### Study questions
1. Print the stretch of the gardening post from "It's good to" through "plants to try.".
2. List the forms of life that the gardening post says gardening nurtures.
3. According to the gardening post, by what date must the contest be entered?

### Extract
Although I wrote a post on this subject last year, I wanted to revisit it in light of a contest being held by Mary Ann (formerly of Idahogardener and now of Gardens of The Wild, Wild West). There will be prizes, so make sure you enter before December 21.
It's good to stop occasionally and ponder the why of it all, what is it about gardening that keeps me interested, involved, dare I say committed , to gardening after all these years, with no end in sight. It could be because the garden is always new and different, day to day, year to year, with changing conditions ( e.g. , suddenly more sun from a downed tree), new styles of planting and new plants to try.
Double black Peony-flowered Poppy, making its first, but not last appearance at Squirrelhaven
I t never gets old and boring.
Gardening is my favorite form of exercise. Believe it or not, I'd rather spend all day pulling weeds or digging up concrete than go to a gym and walk on a treadmill or lift weights.
Gardening is an act of defiance against a mechanized world that increasingly disassociates itself from nature. It's about nurturing life: plant, animal and human.
It's about trying to compensate for the damage inflicted on our fragile, precious planet.
It's emotional therapy. Just wandering in the garden raises my spirits and heals my soul.

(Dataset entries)
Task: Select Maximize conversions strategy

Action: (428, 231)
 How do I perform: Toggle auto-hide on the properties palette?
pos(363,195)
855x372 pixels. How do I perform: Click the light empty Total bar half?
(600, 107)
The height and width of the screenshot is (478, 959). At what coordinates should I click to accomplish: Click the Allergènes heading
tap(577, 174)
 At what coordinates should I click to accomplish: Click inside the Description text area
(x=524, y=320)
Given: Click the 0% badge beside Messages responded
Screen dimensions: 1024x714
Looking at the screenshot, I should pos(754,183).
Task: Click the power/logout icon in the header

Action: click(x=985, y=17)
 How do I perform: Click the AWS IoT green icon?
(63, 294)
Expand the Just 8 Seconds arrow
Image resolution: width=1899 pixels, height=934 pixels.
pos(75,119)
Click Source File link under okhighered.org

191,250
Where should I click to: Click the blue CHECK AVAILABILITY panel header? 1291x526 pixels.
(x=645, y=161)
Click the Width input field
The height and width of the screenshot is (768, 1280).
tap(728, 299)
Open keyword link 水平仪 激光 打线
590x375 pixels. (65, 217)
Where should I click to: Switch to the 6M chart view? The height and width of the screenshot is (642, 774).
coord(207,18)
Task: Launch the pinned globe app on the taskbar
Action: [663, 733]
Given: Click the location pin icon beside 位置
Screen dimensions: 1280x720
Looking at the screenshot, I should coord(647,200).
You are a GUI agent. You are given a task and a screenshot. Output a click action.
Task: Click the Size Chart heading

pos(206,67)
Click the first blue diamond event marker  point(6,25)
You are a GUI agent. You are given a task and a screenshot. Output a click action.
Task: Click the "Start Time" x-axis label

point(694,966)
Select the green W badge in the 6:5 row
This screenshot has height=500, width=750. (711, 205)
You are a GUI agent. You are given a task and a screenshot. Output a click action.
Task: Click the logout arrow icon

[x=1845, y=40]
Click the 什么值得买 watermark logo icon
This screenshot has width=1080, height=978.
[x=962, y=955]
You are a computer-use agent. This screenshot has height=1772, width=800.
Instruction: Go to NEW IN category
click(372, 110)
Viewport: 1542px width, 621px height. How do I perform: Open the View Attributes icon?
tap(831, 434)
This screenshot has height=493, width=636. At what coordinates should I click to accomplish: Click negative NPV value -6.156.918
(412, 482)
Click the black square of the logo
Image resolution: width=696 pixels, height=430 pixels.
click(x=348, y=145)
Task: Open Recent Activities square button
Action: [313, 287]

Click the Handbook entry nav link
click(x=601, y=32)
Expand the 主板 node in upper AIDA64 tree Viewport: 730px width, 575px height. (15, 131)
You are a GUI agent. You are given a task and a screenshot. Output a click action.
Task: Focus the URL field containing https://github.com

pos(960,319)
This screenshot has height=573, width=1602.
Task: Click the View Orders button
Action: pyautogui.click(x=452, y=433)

### Answers to the tasks
1.
It's good to stop occasionally and ponder the why of it all, what is it about gardening that keeps me interested, involved, dare I say committed , to gardening after all these years, with no end in sight. It could be because the garden is always new and different, day to day, year to year, with changing conditions ( e.g. , suddenly more sun from a downed tree), new styles of planting and new plants to try.

2.
- Plant
- Animal
- Human

3. Before December 21.